TVersity Media Server
- Developer(s): TVersity, Inc.
- Final release: 3.8 / 29 July 2015
- Operating system: Windows XP, Windows Server 2003, Windows Vista, Windows 7
- Size: 72.9 MB
- Available in: English
- Type: UPnP media server
- License: Proprietary
- Website: http://www.tversity.com/

= TVersity Media Server =

TVersity Media Server is a software application that streams multimedia content from a personal computer to UPnP, DLNA and mobile devices (Chromecast is also supported). It was the first media server to offer real-time transcoding. Some examples of supported devices are the Xbox 360, PlayStation 3, and Wii.
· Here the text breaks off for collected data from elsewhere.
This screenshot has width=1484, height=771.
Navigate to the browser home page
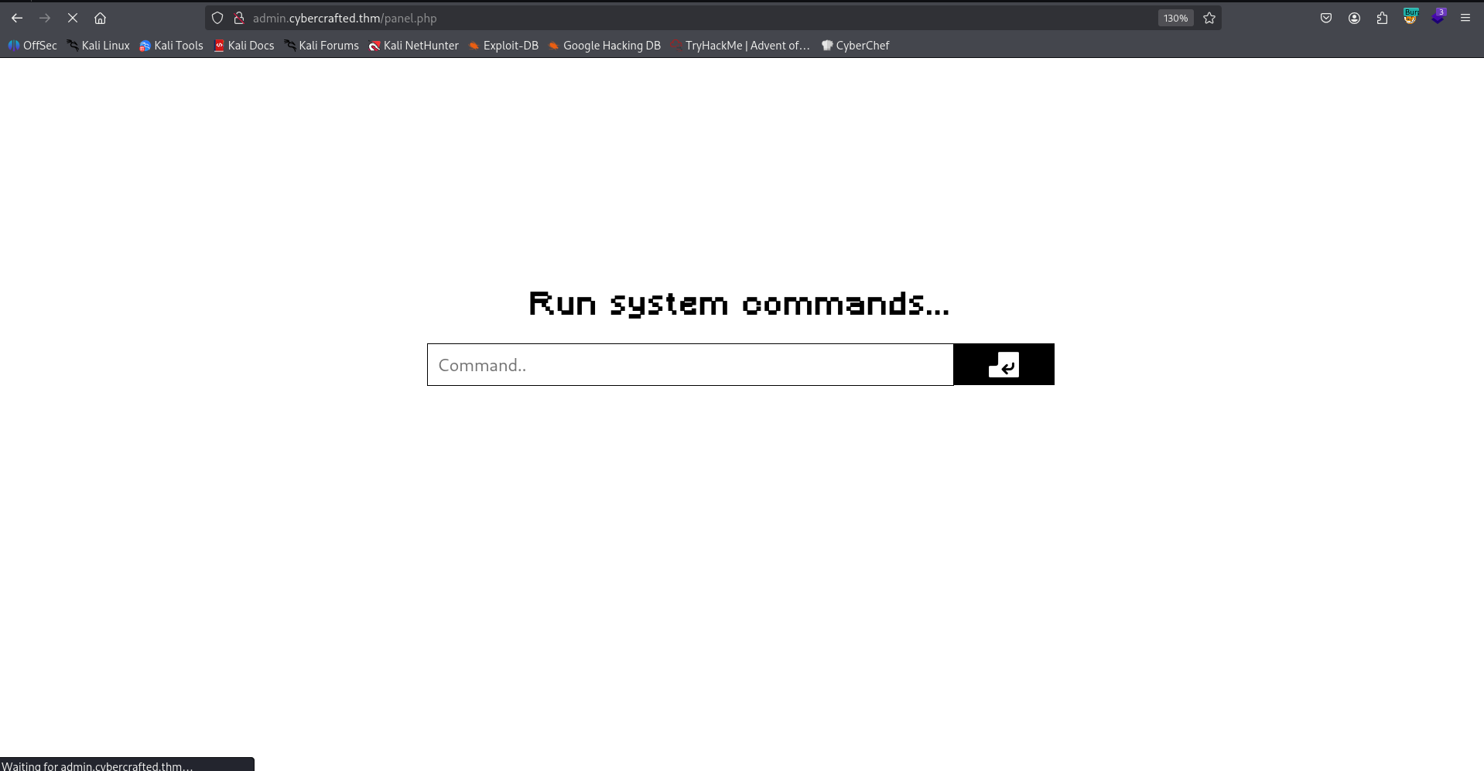tap(100, 18)
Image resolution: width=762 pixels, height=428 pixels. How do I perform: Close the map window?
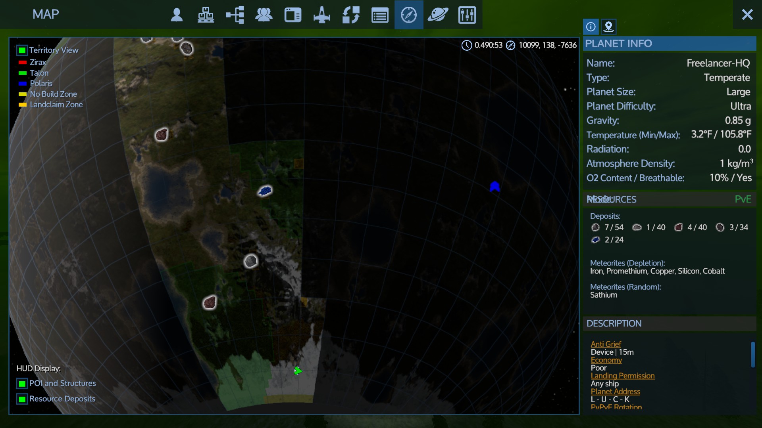click(x=747, y=15)
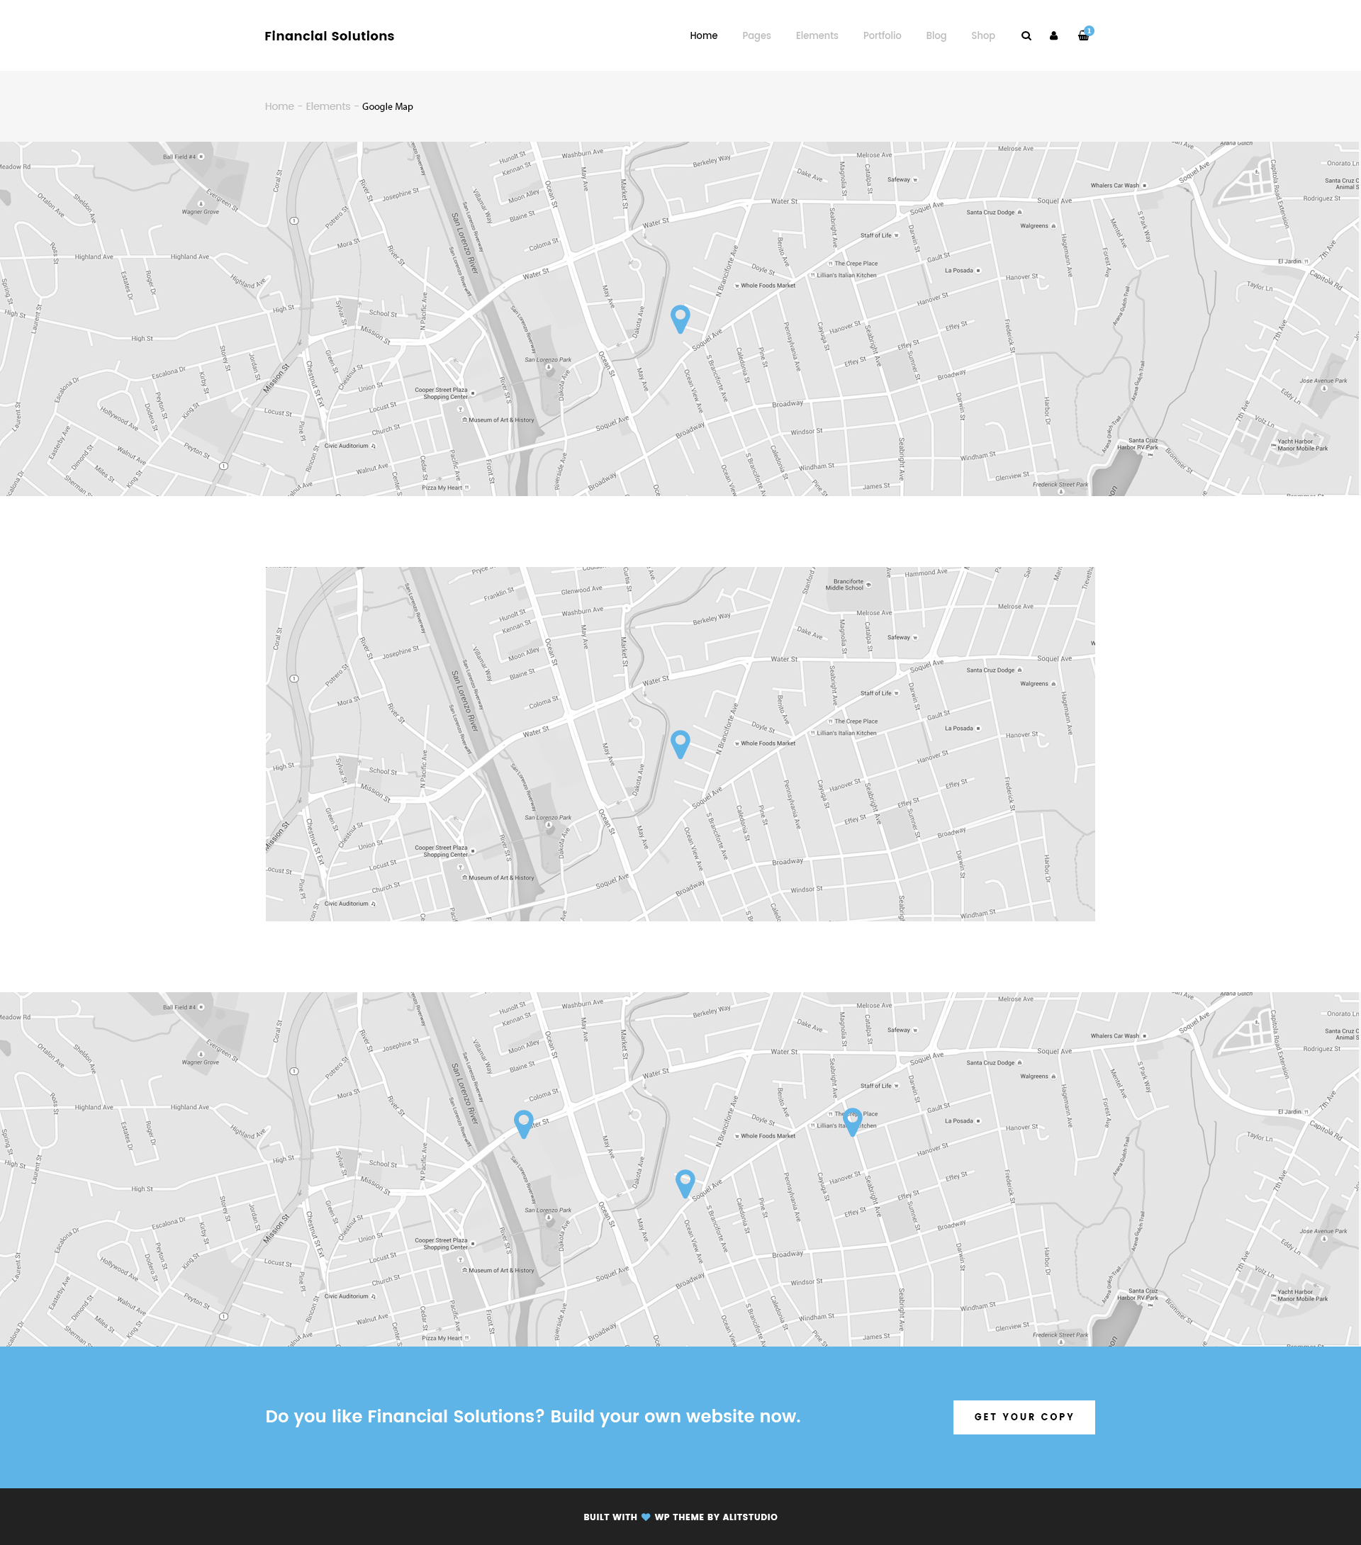Image resolution: width=1361 pixels, height=1545 pixels.
Task: Click the blue heart in footer
Action: click(x=646, y=1516)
The first version of the software was released back on May 10, 2005 and it offered real-time transcoding of personal media and web media from the very first day. For example, the Xbox 360 does not support most codecs. TVersity Media Server transcodes the video on the PC into a compatible codec and then streams it to the device.

TVersity aims to:
- Deliver any media to any device
- Provide a Personal Entertainment Guide (PEG) by allowing users to create a personalized lineup of channels from URLs, RSS feeds, playlists and more.

While built from open source components, TVersity Media Server as a whole is not open source (except for the bundled codecs). TVersity Pro sold for $24.99 in the U.S., though there was also a free version available that did not stream from online video sites and did not transcode.

The software has been discontinued by its supplier.